*** Begin section ***
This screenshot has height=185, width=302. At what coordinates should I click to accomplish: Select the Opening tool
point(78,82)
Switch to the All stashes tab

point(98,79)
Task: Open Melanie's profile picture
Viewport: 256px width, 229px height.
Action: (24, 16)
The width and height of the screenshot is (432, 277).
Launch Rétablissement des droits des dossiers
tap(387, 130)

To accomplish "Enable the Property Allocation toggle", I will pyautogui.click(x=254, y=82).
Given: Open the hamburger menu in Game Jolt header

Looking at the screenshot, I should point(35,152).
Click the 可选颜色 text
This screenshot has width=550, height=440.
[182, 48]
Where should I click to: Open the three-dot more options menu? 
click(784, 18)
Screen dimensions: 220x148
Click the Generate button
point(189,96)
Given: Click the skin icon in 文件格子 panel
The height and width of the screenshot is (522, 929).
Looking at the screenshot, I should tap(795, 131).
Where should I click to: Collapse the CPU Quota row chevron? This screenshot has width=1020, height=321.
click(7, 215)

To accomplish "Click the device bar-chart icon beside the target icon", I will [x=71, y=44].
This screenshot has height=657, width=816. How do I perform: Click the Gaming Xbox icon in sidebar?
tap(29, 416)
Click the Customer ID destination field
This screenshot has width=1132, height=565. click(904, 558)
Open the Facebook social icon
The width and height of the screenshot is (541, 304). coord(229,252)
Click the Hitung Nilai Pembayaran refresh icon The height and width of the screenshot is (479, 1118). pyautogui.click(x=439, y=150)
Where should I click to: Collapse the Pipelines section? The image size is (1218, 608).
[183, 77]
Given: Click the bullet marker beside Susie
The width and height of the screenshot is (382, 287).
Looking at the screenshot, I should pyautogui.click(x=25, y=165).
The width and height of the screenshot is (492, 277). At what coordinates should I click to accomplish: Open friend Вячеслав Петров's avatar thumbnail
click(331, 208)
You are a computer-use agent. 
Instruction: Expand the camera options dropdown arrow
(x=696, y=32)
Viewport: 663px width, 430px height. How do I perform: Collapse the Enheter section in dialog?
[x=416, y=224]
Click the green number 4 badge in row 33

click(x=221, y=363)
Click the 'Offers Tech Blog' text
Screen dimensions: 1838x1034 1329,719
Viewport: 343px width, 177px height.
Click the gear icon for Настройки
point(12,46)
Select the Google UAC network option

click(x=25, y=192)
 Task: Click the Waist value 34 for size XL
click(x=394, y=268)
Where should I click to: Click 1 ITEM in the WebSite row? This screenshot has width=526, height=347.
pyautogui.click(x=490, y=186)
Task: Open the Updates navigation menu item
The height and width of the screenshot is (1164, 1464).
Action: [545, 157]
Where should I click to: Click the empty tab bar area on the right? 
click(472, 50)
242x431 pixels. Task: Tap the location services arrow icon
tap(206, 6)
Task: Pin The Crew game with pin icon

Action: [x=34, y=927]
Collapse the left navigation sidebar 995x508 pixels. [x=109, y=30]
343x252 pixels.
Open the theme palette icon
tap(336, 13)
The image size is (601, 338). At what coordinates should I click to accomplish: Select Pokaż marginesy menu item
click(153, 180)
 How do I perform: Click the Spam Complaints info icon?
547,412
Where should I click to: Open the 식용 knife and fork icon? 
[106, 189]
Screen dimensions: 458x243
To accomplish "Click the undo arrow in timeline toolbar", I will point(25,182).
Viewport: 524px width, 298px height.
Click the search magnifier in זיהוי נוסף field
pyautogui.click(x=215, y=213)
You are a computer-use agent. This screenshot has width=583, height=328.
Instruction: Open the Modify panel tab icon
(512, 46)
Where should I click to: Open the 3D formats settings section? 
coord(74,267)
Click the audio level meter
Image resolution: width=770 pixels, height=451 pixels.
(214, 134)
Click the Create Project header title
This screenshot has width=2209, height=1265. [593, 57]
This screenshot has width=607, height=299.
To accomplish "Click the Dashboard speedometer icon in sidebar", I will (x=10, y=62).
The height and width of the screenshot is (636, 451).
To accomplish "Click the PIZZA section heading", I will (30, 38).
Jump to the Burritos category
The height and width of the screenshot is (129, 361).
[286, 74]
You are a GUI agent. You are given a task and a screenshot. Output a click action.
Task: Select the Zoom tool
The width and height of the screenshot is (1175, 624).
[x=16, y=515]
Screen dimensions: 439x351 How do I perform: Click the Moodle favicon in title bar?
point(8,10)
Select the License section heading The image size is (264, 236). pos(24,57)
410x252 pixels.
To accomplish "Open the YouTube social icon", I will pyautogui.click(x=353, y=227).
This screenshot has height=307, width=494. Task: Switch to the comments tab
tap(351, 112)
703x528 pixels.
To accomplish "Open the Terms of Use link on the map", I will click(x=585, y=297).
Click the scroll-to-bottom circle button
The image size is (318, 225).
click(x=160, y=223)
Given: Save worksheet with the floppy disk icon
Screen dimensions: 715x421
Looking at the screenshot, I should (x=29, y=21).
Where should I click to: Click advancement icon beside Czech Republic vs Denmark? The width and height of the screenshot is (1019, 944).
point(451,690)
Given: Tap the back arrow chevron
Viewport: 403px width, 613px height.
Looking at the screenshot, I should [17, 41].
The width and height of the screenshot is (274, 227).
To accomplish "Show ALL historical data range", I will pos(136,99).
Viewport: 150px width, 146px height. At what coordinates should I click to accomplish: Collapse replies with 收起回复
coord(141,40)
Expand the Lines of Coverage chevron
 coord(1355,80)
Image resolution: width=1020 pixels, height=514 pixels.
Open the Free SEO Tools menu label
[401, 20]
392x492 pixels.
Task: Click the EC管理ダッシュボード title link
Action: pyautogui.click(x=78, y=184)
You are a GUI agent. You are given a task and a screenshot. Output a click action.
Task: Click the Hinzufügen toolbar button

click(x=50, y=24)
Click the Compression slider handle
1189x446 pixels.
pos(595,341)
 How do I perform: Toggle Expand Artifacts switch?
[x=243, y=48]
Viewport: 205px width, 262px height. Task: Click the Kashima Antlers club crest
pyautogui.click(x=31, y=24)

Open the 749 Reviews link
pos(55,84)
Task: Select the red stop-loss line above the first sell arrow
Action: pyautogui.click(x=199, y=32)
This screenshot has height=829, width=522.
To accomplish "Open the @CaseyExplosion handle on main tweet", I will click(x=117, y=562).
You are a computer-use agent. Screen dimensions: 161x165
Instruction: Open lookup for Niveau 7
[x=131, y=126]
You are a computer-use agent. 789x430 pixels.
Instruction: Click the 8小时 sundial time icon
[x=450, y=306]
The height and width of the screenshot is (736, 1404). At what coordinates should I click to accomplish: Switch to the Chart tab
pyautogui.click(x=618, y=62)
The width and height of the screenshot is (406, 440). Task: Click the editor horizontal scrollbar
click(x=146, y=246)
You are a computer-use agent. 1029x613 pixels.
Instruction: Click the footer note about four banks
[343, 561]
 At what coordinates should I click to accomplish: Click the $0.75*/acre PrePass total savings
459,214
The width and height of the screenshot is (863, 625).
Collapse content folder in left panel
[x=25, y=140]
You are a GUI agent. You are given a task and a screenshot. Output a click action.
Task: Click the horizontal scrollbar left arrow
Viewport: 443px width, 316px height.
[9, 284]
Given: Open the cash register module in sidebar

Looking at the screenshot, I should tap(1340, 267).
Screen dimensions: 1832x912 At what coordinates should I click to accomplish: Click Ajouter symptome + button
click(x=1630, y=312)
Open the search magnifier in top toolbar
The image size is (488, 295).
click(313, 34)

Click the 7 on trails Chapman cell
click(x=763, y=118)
*** End section ***
• **Task**: Your reply must repeat the records above exactly and in full.

• **Finished task**:
This screenshot has height=185, width=302. At what coordinates should I click to accomplish: Select the Opening tool
point(78,82)
Switch to the All stashes tab

point(98,79)
Task: Open Melanie's profile picture
Viewport: 256px width, 229px height.
Action: (24, 16)
The width and height of the screenshot is (432, 277).
Launch Rétablissement des droits des dossiers
tap(387, 130)

To accomplish "Enable the Property Allocation toggle", I will pyautogui.click(x=254, y=82).
Given: Open the hamburger menu in Game Jolt header

Looking at the screenshot, I should point(35,152).
Click the 可选颜色 text
This screenshot has width=550, height=440.
[182, 48]
Where should I click to: Open the three-dot more options menu? 
click(784, 18)
Screen dimensions: 220x148
Click the Generate button
point(189,96)
Given: Click the skin icon in 文件格子 panel
The height and width of the screenshot is (522, 929).
Looking at the screenshot, I should tap(795, 131).
Where should I click to: Collapse the CPU Quota row chevron? This screenshot has width=1020, height=321.
click(7, 215)

To accomplish "Click the device bar-chart icon beside the target icon", I will [x=71, y=44].
This screenshot has height=657, width=816. How do I perform: Click the Gaming Xbox icon in sidebar?
tap(29, 416)
Click the Customer ID destination field
This screenshot has width=1132, height=565. click(904, 558)
Open the Facebook social icon
The width and height of the screenshot is (541, 304). coord(229,252)
Click the Hitung Nilai Pembayaran refresh icon The height and width of the screenshot is (479, 1118). pyautogui.click(x=439, y=150)
Where should I click to: Collapse the Pipelines section? The image size is (1218, 608).
[183, 77]
Given: Click the bullet marker beside Susie
The width and height of the screenshot is (382, 287).
Looking at the screenshot, I should pyautogui.click(x=25, y=165).
The width and height of the screenshot is (492, 277). At what coordinates should I click to accomplish: Open friend Вячеслав Петров's avatar thumbnail
click(331, 208)
You are a computer-use agent. 
Instruction: Expand the camera options dropdown arrow
(x=696, y=32)
Viewport: 663px width, 430px height. How do I perform: Collapse the Enheter section in dialog?
[x=416, y=224]
Click the green number 4 badge in row 33

click(x=221, y=363)
Click the 'Offers Tech Blog' text
Screen dimensions: 1838x1034 1329,719
Viewport: 343px width, 177px height.
Click the gear icon for Настройки
point(12,46)
Select the Google UAC network option

click(x=25, y=192)
 Task: Click the Waist value 34 for size XL
click(x=394, y=268)
Where should I click to: Click 1 ITEM in the WebSite row? This screenshot has width=526, height=347.
pyautogui.click(x=490, y=186)
Task: Open the Updates navigation menu item
The height and width of the screenshot is (1164, 1464).
Action: [545, 157]
Where should I click to: Click the empty tab bar area on the right? 
click(472, 50)
242x431 pixels. Task: Tap the location services arrow icon
tap(206, 6)
Task: Pin The Crew game with pin icon

Action: [x=34, y=927]
Collapse the left navigation sidebar 995x508 pixels. [x=109, y=30]
343x252 pixels.
Open the theme palette icon
tap(336, 13)
The image size is (601, 338). At what coordinates should I click to accomplish: Select Pokaż marginesy menu item
click(153, 180)
 How do I perform: Click the Spam Complaints info icon?
547,412
Where should I click to: Open the 식용 knife and fork icon? 
[106, 189]
Screen dimensions: 458x243
To accomplish "Click the undo arrow in timeline toolbar", I will point(25,182).
Viewport: 524px width, 298px height.
Click the search magnifier in זיהוי נוסף field
pyautogui.click(x=215, y=213)
You are a computer-use agent. This screenshot has width=583, height=328.
Instruction: Open the Modify panel tab icon
(512, 46)
Where should I click to: Open the 3D formats settings section? 
coord(74,267)
Click the audio level meter
Image resolution: width=770 pixels, height=451 pixels.
(214, 134)
Click the Create Project header title
This screenshot has width=2209, height=1265. [593, 57]
This screenshot has width=607, height=299.
To accomplish "Click the Dashboard speedometer icon in sidebar", I will (x=10, y=62).
The height and width of the screenshot is (636, 451).
To accomplish "Click the PIZZA section heading", I will (30, 38).
Jump to the Burritos category
The height and width of the screenshot is (129, 361).
[286, 74]
You are a GUI agent. You are given a task and a screenshot. Output a click action.
Task: Select the Zoom tool
The width and height of the screenshot is (1175, 624).
[x=16, y=515]
Screen dimensions: 439x351 How do I perform: Click the Moodle favicon in title bar?
point(8,10)
Select the License section heading The image size is (264, 236). pos(24,57)
410x252 pixels.
To accomplish "Open the YouTube social icon", I will pyautogui.click(x=353, y=227).
This screenshot has height=307, width=494. Task: Switch to the comments tab
tap(351, 112)
703x528 pixels.
To accomplish "Open the Terms of Use link on the map", I will click(x=585, y=297).
Click the scroll-to-bottom circle button
The image size is (318, 225).
click(x=160, y=223)
Given: Save worksheet with the floppy disk icon
Screen dimensions: 715x421
Looking at the screenshot, I should (x=29, y=21).
Where should I click to: Click advancement icon beside Czech Republic vs Denmark? The width and height of the screenshot is (1019, 944).
point(451,690)
Given: Tap the back arrow chevron
Viewport: 403px width, 613px height.
Looking at the screenshot, I should [17, 41].
The width and height of the screenshot is (274, 227).
To accomplish "Show ALL historical data range", I will pos(136,99).
Viewport: 150px width, 146px height. At what coordinates should I click to accomplish: Collapse replies with 收起回复
coord(141,40)
Expand the Lines of Coverage chevron
 coord(1355,80)
Image resolution: width=1020 pixels, height=514 pixels.
Open the Free SEO Tools menu label
[401, 20]
392x492 pixels.
Task: Click the EC管理ダッシュボード title link
Action: pyautogui.click(x=78, y=184)
You are a GUI agent. You are given a task and a screenshot. Output a click action.
Task: Click the Hinzufügen toolbar button

click(x=50, y=24)
Click the Compression slider handle
1189x446 pixels.
pos(595,341)
 How do I perform: Toggle Expand Artifacts switch?
[x=243, y=48]
Viewport: 205px width, 262px height. Task: Click the Kashima Antlers club crest
pyautogui.click(x=31, y=24)

Open the 749 Reviews link
pos(55,84)
Task: Select the red stop-loss line above the first sell arrow
Action: pyautogui.click(x=199, y=32)
This screenshot has height=829, width=522.
To accomplish "Open the @CaseyExplosion handle on main tweet", I will click(x=117, y=562).
You are a computer-use agent. Screen dimensions: 161x165
Instruction: Open lookup for Niveau 7
[x=131, y=126]
You are a computer-use agent. 789x430 pixels.
Instruction: Click the 8小时 sundial time icon
[x=450, y=306]
The height and width of the screenshot is (736, 1404). At what coordinates should I click to accomplish: Switch to the Chart tab
pyautogui.click(x=618, y=62)
The width and height of the screenshot is (406, 440). Task: Click the editor horizontal scrollbar
click(x=146, y=246)
You are a computer-use agent. 1029x613 pixels.
Instruction: Click the footer note about four banks
[343, 561]
 At what coordinates should I click to accomplish: Click the $0.75*/acre PrePass total savings
459,214
The width and height of the screenshot is (863, 625).
Collapse content folder in left panel
[x=25, y=140]
You are a GUI agent. You are given a task and a screenshot. Output a click action.
Task: Click the horizontal scrollbar left arrow
Viewport: 443px width, 316px height.
[9, 284]
Given: Open the cash register module in sidebar

Looking at the screenshot, I should tap(1340, 267).
Screen dimensions: 1832x912 At what coordinates should I click to accomplish: Click Ajouter symptome + button
click(x=1630, y=312)
Open the search magnifier in top toolbar
The image size is (488, 295).
click(313, 34)

Click the 7 on trails Chapman cell
click(x=763, y=118)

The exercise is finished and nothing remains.